**What this task involves**
Exact copy, pictures excluded: please retype every record below.

**Exercise materials**
=== Begin Enclosure ===

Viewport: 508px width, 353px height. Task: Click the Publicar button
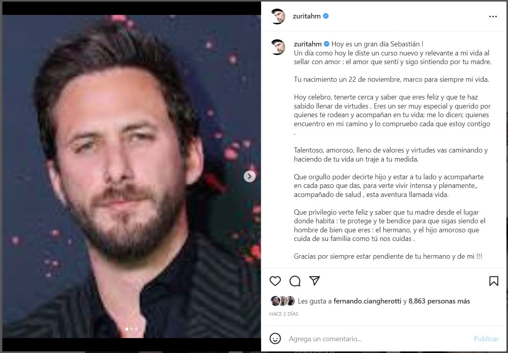pyautogui.click(x=486, y=338)
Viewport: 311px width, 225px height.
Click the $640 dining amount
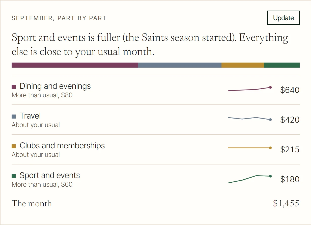click(290, 90)
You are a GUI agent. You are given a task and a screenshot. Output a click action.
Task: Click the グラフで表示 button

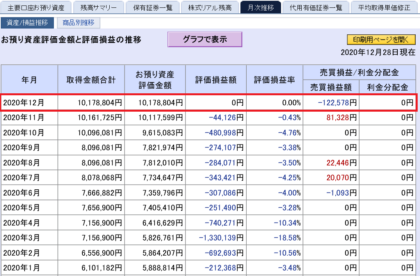click(x=205, y=39)
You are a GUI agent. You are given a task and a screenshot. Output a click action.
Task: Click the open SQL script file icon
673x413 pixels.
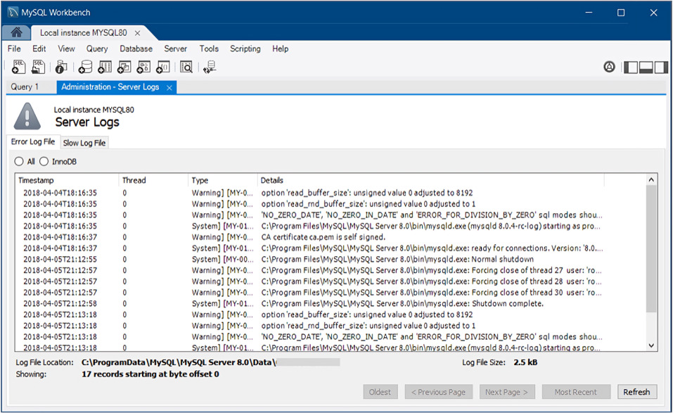click(x=39, y=67)
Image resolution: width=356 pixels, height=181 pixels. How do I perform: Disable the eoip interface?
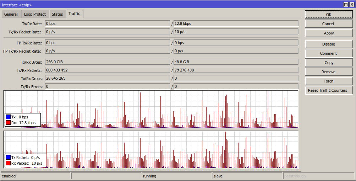(328, 44)
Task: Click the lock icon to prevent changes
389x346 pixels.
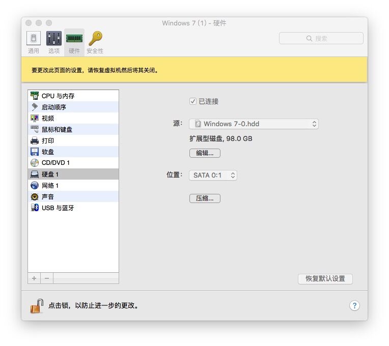Action: point(36,306)
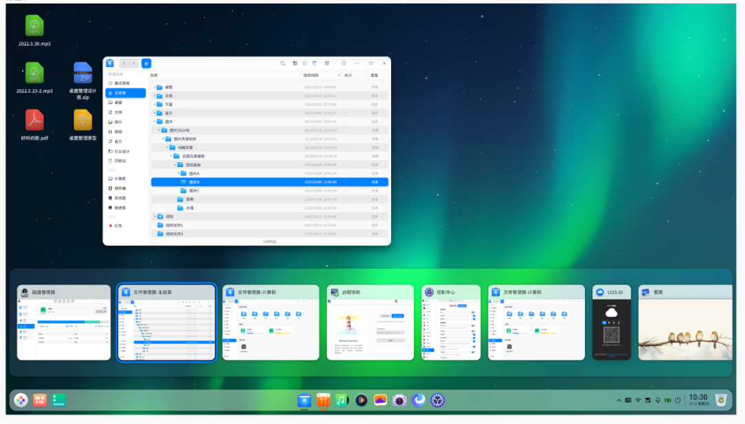This screenshot has height=424, width=745.
Task: Switch to the 磁盘管理器 window thumbnail
Action: coord(63,322)
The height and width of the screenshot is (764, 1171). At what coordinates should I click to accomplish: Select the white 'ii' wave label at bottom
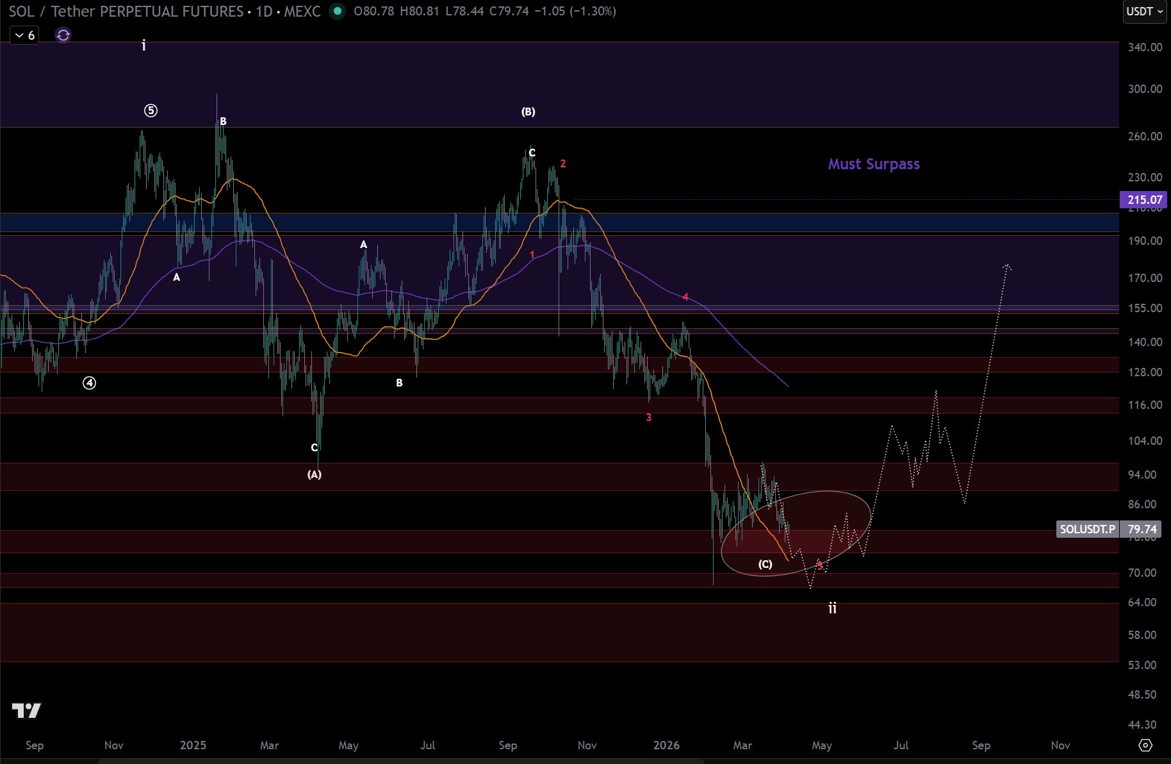tap(832, 608)
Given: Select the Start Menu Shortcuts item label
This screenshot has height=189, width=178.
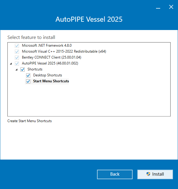Looking at the screenshot, I should (51, 81).
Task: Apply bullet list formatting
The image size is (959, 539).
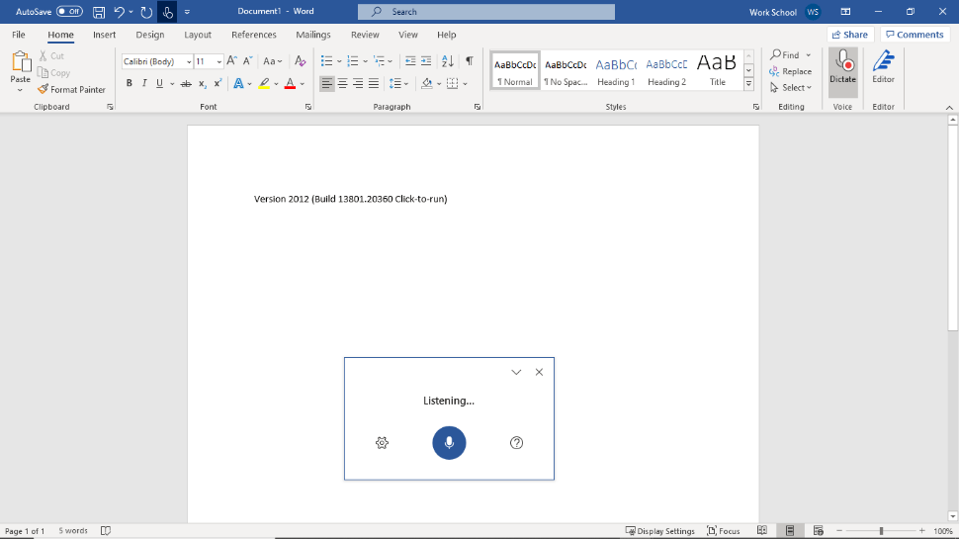Action: 326,61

=== End Enclosure ===

**Result below**
Viewport: 508px width, 353px height. Task: Click the Publicar button
pyautogui.click(x=486, y=338)
Viewport: 311px width, 225px height.
Click the $640 dining amount
click(290, 90)
You are a GUI agent. You are given a task and a screenshot. Output a click action.
Task: Click the グラフで表示 button

click(x=205, y=39)
You are a GUI agent. You are given a task and a screenshot. Output a click action.
Task: Click the open SQL script file icon
673x413 pixels.
click(x=39, y=67)
Image resolution: width=356 pixels, height=181 pixels. How do I perform: Disable the eoip interface?
(328, 44)
Task: Click the lock icon to prevent changes
389x346 pixels.
Action: point(36,306)
This screenshot has height=424, width=745.
Task: Switch to the 磁盘管理器 window thumbnail
Action: coord(63,322)
The height and width of the screenshot is (764, 1171). At what coordinates should I click to accomplish: Select the white 'ii' wave label at bottom
tap(832, 608)
Given: Select the Start Menu Shortcuts item label
This screenshot has height=189, width=178.
Looking at the screenshot, I should (51, 81).
Task: Apply bullet list formatting
The image size is (959, 539).
Action: 326,61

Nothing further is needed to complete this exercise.